▶ **SOURCE DOCUMENT**:

<<<<

This `get-started` is for new users from optimization perspective. For users with quantum information background, you may start with `Application/get-started`.

In [None]:
import numpy as np
import matplotlib
import matplotlib.pyplot as plt
import torch

try:
    import numqi
except ImportError:
    %pip install numqi
    import numqi

import numqi

np_rng = np.random.default_rng()

## Unconstrained optimization

A general unconstrained optimization problem can be formulated as

$$ \min_{x\in\mathbb{R}^n} f(x) $$

where $f(x)$ is the objective function, $x$ is the optimization variable, and $\mathbb{R}^n$ is n-dimension Euclidean space, also known as the search space.

A specific example is the Rosenbrock function [wiki-link](https://en.wikipedia.org/wiki/Rosenbrock_function)

$$ f(x)=\sum_{i=1}^{n-1}[100(x_{i+1}-x_i^2)^2 + (1-x_i)^2] $$

whose global minimum is at $x=(1,1,\cdots,1)$ and $f(x)=0$.

$$ f(1,\cdots,1)=0 $$

In [None]:
class Rosenbrock(torch.nn.Module):
    def __init__(self, n):
        super().__init__()
        self.theta = torch.nn.Parameter(torch.tensor(np_rng.uniform(-1, 1, size=n), dtype=torch.float64))

    def forward(self):
        tmp0 = self.theta[1:] - self.theta[:-1]**2
        tmp1 = 1-self.theta[:-1]
        ret = 100*torch.dot(tmp0, tmp0) + torch.dot(tmp1,tmp1)
        return ret


Let's first verify that $(1,\cdots,1)$ gives global minimum of the Rosenbrock function.

In [None]:
n = 4
model = Rosenbrock(n)
hf0 = numqi.optimize.hf_model_wrapper(model)
x_optim = np.ones(n)
print('f(1,...,1)=', hf0(x_optim, tag_grad=False))

Then, let's try to find the optimal point from random initial points.

In [None]:
theta_optim = numqi.optimize.minimize(model, theta0='uniform', num_repeat=3, tol=1e-10)
print('optimal x:', theta_optim.x)
print('optimal value:', theta_optim.fun)

Above, `num_repeat=3` will run the optimization 3 times with different initial points, in hope of finding the global minimum. Under the hood, we call `scipy.optimize.minimize` using `method='L-BFGS-B'`, and the gradient is obtained from pytorch's backward pass.

To make it clear, we are NOT saying `numqi` have solved the problem completely (there is no guarantee that the global minimum is found). Even worse, when the dimension is large, the global minimum is hard to find and the convergence might be bad as shown below. `numqi` provides a simple interface for users to start with, and we encourage users to explore more advanced optimization techniques.

In [None]:
model = Rosenbrock(10)
theta_optim = numqi.optimize.minimize(model, theta0='uniform', num_repeat=3, tol=1e-10)
print('optimal x:', theta_optim.x)

>>>>

▶ **TASK PROMPT**:
Reproduce the optimization tutorial between "A specific example" and "1, size=n), dtype=torch.float64))", inclusive, swapping every "global minimum" for "global optimum".

▶ **SOURCE INFORMATION**:

<<<<

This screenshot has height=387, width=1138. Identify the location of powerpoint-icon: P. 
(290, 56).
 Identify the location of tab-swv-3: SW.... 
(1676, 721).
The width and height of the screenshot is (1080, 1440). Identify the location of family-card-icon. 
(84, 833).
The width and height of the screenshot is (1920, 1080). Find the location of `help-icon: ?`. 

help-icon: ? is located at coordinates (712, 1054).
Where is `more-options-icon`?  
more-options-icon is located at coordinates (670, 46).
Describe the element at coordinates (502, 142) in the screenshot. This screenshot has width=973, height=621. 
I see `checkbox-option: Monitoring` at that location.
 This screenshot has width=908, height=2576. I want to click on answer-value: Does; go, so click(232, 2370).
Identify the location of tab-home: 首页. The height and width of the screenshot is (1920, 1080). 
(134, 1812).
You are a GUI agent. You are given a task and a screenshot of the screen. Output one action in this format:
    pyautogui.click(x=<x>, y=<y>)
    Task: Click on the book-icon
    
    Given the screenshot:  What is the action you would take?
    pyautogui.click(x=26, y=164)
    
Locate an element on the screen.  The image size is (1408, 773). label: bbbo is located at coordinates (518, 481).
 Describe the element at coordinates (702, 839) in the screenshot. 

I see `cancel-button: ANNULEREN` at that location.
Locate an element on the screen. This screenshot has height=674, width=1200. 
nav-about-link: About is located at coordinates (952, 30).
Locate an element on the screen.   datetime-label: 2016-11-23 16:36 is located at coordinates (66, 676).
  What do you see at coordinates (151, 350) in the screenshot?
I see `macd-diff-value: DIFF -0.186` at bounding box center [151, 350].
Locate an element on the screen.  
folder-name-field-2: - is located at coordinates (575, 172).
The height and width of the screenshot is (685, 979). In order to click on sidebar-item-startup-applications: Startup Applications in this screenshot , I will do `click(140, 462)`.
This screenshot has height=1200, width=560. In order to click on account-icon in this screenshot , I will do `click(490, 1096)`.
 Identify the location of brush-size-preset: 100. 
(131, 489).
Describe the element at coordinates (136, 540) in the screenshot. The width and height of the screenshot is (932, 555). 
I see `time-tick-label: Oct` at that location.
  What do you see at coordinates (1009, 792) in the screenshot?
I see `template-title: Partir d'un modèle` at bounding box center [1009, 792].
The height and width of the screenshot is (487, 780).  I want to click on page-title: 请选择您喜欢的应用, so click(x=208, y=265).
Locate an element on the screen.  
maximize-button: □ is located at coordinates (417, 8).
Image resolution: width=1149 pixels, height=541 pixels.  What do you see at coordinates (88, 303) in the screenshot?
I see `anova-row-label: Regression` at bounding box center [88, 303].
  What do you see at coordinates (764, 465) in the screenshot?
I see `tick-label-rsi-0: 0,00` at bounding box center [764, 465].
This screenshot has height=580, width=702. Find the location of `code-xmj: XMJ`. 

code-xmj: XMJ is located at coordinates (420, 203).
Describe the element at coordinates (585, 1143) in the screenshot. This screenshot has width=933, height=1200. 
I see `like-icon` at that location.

>>>>

▶ **FINISHED TASK**:
A specific example is the Rosenbrock function [wiki-link](https://en.wikipedia.org/wiki/Rosenbrock_function)

$$ f(x)=\sum_{i=1}^{n-1}[100(x_{i+1}-x_i^2)^2 + (1-x_i)^2] $$

whose global optimum is at $x=(1,1,\cdots,1)$ and $f(x)=0$.

$$ f(1,\cdots,1)=0 $$

In [None]:
class Rosenbrock(torch.nn.Module):
    def __init__(self, n):
        super().__init__()
        self.theta = torch.nn.Parameter(torch.tensor(np_rng.uniform(-1, 1, size=n), dtype=torch.float64))